4. A basic knowledge of compliance regulations, such as Cyber Essentials, PCI DSS, and GDPR to be able to confirm data is being handled in a compliant manner.
5. Experience with network and infrastructure security principles, such as firewalls, intrusion detection and prevention systems, and access control.
6. Knowledge of security tools, such as Vulnerability detection, scanning and remediating, penetration testing tools, and forensic tools to help assess and validate security posture.
7. Experience working in a team environment and with a range of internal and external individuals and teams.
8. Show good self-motivation and initiative, including a desire to embrace continuous learning and development, whilst achieving results.
9. Maintain a professional and secure working environment, with good personal integrity and discretion due to the nature of the cyber security remit of the role.

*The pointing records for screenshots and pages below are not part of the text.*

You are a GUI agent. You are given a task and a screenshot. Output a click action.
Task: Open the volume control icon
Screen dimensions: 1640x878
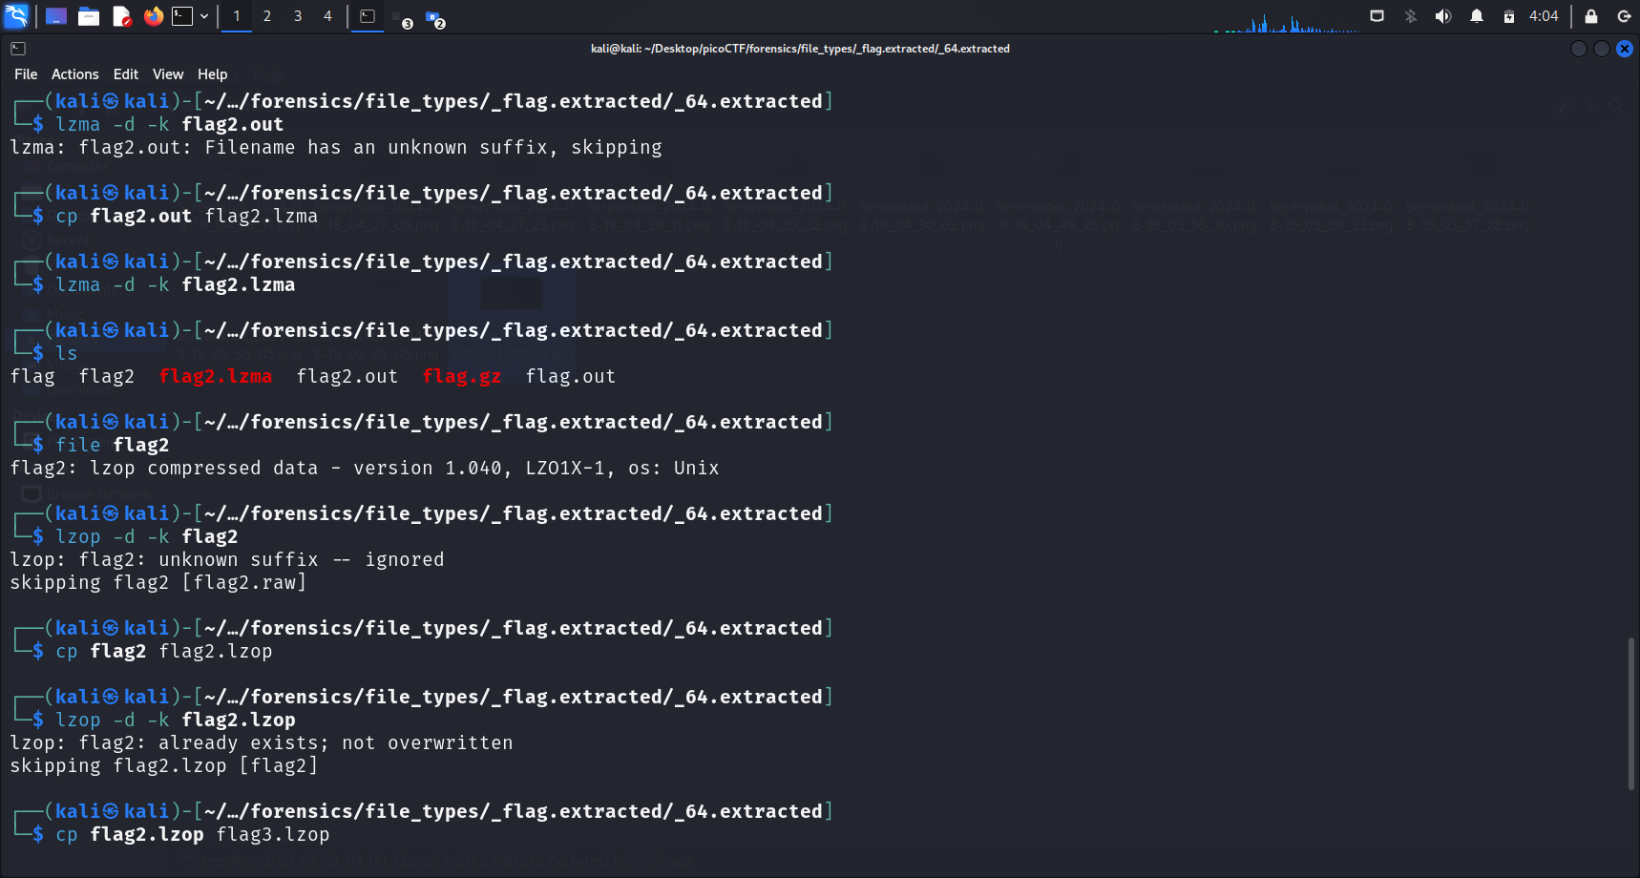point(1443,16)
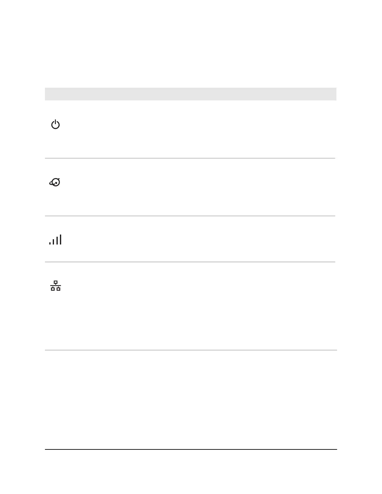Click blank top margin above header bar
382x494 pixels.
coord(191,44)
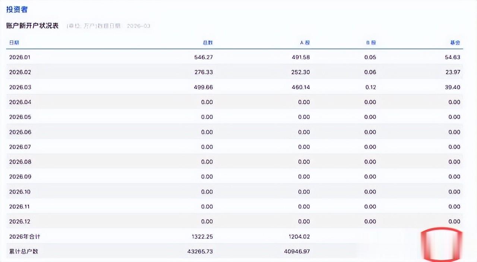Click the 1322.25 yearly total
Screen dimensions: 477x262
click(x=202, y=236)
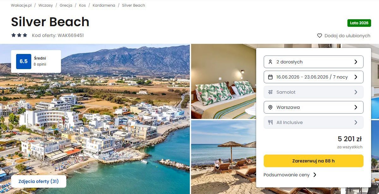This screenshot has height=194, width=379.
Task: Click the calendar icon for dates
Action: click(x=270, y=77)
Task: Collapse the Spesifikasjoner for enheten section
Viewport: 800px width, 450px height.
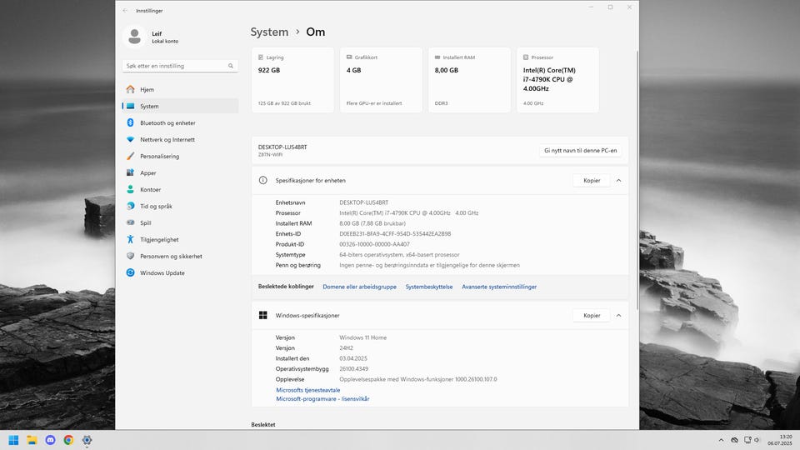Action: [x=618, y=180]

Health & Safety Responsibilities:

Managers and supervisors carry both legal and company responsibilities for ensuring the health and safety of their employees, those under their control and those who might be affected by the work undertaken, i.e. public, visitors and employees of other organisations. This includes briefing individuals working for them and ensuring there is the necessary understanding, competence and application of requirements to work safely and without harming the environment.

Employees will ensure they understand the health and safety risks involved in their work activities and their responsibility to apply the controls needed to manage those risks to acceptable levels. Similarly where work activities can have an adverse impact upon the environment, and where there are legal requirements, employees will understand those impacts and the controls they must ensure are applied.

We are committed to equal employment opportunity regardless of race, colour, ancestry, religion, sex, national origin, sexual orientation, age, citizenship, marital status, disability, gender, gender identity or expression, or veteran status. We are proud to be an equal opportunity workplace.